Well we went to Silverwood Theme Park and Boulder Beach. We had great weather and a blast playing in the water park. Coasters were great...








Boulder Beach, the water park, was very nice. water slides and the lazy river... ahhh the lazy river, float around on a tube, float up to the bar, float around some more... now that's vactaion. Even the 3 yr old said "I love camping" LOL

RV park was "okay." Sites were large enough etc... 
But if you want to use their showers, the early bird gets the warm water









And we were only at the rv park to eat and sleep so it was okay.

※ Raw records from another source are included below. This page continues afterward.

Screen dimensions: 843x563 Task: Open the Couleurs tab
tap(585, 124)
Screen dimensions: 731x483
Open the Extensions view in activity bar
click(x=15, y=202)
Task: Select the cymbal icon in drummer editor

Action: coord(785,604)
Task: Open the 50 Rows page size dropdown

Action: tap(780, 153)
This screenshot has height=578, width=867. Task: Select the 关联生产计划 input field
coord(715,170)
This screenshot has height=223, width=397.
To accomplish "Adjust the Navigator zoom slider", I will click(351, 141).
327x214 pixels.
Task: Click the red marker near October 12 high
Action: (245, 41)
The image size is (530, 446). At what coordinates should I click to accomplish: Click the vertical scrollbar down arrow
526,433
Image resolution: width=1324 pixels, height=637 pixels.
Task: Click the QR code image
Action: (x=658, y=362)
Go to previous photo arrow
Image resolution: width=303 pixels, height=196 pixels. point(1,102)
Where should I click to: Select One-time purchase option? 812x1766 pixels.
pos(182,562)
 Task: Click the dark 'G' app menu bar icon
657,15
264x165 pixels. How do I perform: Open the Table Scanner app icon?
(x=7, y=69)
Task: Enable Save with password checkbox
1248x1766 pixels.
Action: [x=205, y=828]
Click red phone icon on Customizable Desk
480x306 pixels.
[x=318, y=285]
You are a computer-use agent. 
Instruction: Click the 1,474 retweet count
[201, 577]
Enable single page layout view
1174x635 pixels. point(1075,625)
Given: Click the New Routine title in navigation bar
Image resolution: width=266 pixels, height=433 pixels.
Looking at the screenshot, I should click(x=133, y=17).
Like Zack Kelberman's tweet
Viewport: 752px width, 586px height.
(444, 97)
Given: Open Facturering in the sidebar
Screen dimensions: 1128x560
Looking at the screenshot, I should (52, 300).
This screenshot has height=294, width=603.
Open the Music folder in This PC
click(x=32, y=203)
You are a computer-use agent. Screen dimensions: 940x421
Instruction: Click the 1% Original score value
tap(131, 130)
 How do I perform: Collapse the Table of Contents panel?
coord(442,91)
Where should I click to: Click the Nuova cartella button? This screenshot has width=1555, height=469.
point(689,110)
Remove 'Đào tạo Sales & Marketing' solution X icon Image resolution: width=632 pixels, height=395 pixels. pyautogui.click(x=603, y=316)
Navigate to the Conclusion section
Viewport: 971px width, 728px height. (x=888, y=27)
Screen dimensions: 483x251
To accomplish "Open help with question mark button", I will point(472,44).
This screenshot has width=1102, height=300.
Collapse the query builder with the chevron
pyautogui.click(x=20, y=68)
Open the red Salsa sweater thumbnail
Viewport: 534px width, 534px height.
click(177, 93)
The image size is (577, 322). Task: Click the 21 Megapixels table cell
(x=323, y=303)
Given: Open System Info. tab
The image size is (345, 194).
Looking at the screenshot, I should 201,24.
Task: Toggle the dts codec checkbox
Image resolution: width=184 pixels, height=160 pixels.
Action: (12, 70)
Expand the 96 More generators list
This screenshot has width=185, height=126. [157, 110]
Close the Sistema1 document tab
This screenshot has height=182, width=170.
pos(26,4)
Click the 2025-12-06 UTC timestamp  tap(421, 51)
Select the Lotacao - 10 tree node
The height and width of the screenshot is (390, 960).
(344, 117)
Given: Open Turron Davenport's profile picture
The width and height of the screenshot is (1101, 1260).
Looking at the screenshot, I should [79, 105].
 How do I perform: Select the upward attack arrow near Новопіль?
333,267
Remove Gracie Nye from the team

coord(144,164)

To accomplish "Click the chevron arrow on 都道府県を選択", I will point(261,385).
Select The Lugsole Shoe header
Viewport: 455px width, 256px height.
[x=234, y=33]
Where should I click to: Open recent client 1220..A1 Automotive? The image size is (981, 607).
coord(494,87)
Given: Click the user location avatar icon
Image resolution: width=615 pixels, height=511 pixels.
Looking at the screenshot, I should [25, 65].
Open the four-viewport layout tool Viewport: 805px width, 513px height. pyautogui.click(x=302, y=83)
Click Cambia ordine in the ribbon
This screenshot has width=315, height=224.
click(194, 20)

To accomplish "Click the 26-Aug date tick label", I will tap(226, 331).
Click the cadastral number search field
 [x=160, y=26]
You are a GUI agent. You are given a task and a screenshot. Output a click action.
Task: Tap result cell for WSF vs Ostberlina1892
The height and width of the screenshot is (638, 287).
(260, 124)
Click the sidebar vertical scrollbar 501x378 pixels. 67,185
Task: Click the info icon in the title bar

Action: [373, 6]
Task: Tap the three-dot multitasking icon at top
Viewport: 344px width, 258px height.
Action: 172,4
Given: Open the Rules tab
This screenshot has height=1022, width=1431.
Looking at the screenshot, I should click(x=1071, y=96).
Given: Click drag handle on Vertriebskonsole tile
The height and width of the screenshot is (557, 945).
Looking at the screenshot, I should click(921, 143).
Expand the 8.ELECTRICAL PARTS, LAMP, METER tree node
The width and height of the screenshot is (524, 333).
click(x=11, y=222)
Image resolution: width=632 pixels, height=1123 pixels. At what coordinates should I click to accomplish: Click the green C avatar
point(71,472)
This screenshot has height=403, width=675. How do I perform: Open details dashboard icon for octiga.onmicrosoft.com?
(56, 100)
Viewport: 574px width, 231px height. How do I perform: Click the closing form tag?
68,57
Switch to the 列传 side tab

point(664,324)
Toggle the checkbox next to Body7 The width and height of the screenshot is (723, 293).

For those of us who live in the misty lands of Oregon.... 
Idaho is one dry dusty spot. We did get to witness a sand storm... It was late in the evening so it really did not disrupt anything.

Lots of sun screen so no one was burned sunny. All in all we had a great trip.


----------



## Y-Guy (Jan 30, 2004)

Thanks for the tips, did you have full hookups? We were going to stay there over Memorial Weekend but the weather changed our plans.

We did stay about 10 minutes from Silverwood at Faragut SP, nice park Elec/Water hook ups too.


----------



## NWcamper2 (Mar 28, 2004)

Yes on Full Hook ups, that was a good part of the stay since we 6 nights.


----------